▸ **TASK TO CARRY OUT**
Set down, unchanged, the line holding "Instruction: Click the" and all lines that follow it to the end of the material, leaving pictures out.
---+---
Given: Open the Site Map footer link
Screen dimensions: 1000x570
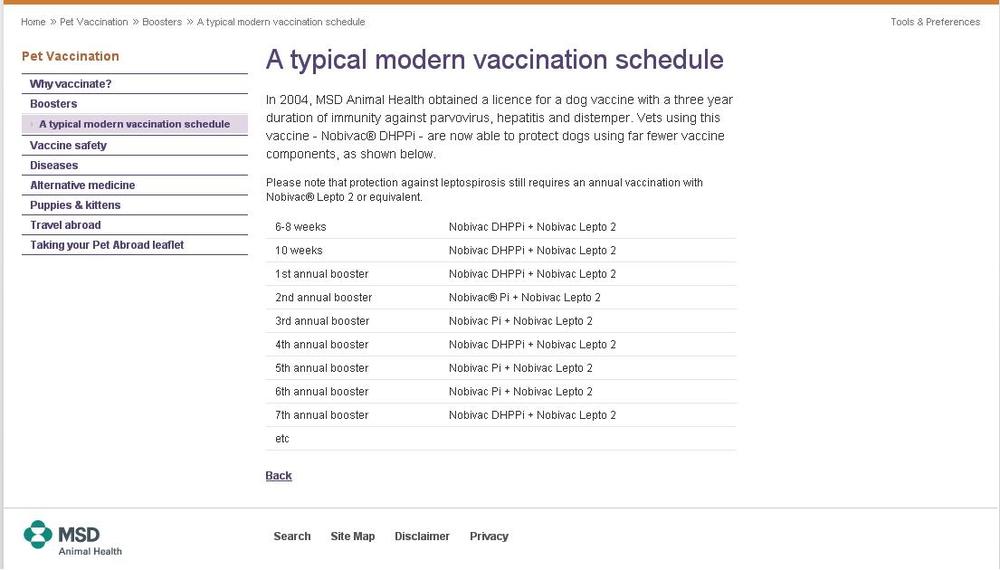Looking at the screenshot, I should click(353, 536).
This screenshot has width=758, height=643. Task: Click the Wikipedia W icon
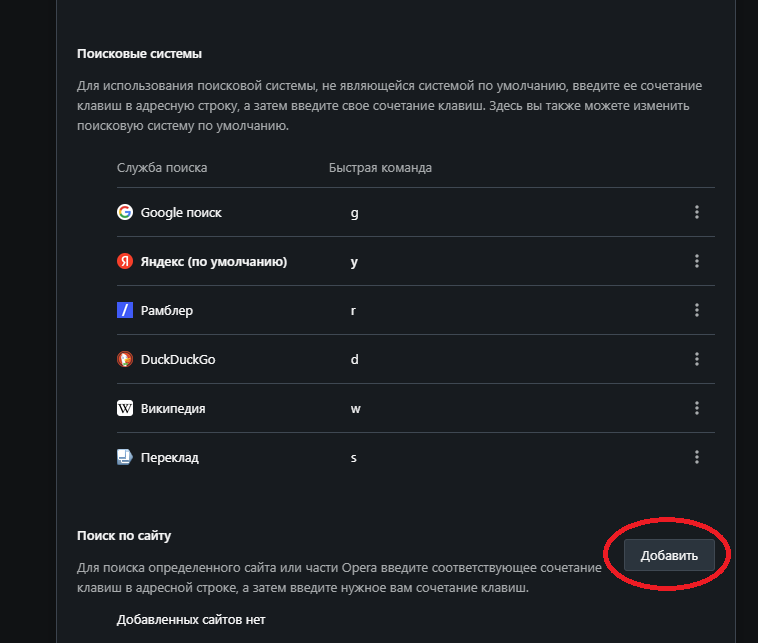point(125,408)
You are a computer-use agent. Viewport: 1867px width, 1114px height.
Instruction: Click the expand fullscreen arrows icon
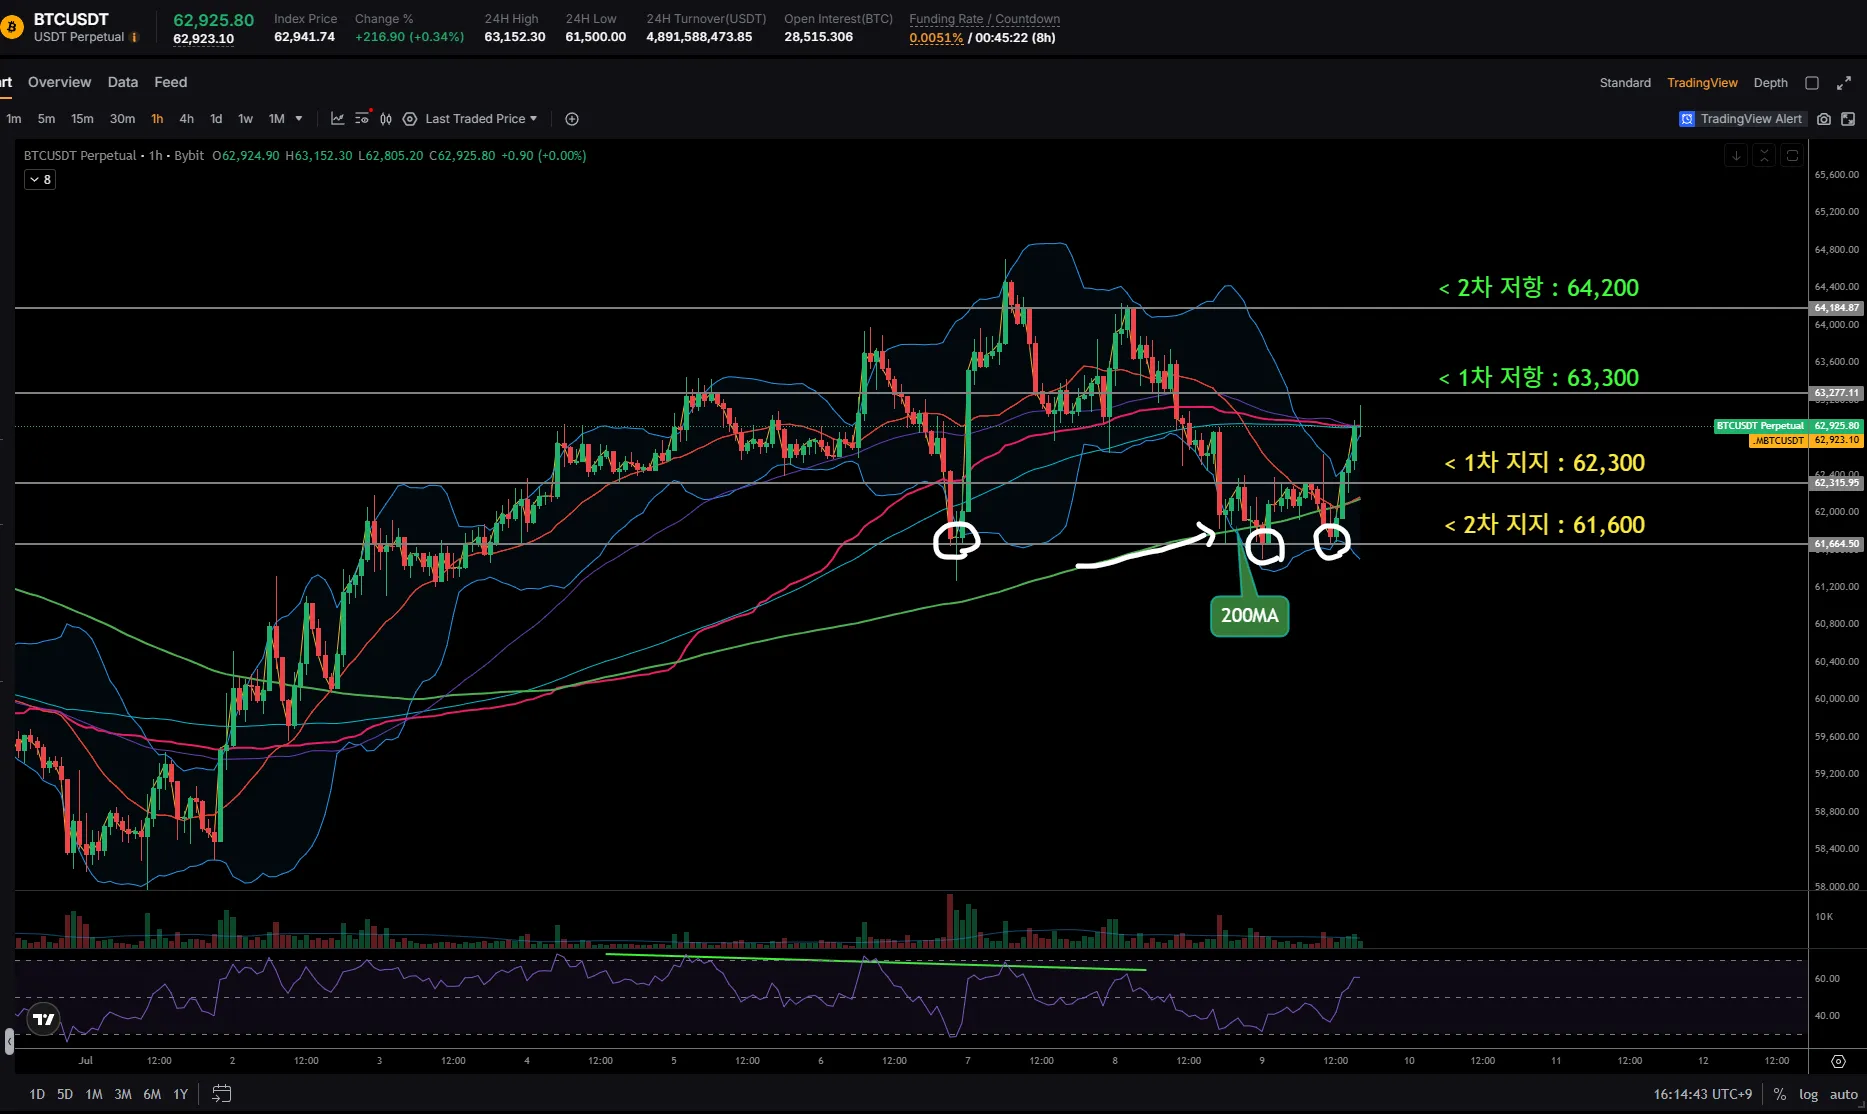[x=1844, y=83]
---+---
▸ **THE COMPLETED TASK**
Instruction: Click the expand fullscreen arrows icon
[x=1844, y=83]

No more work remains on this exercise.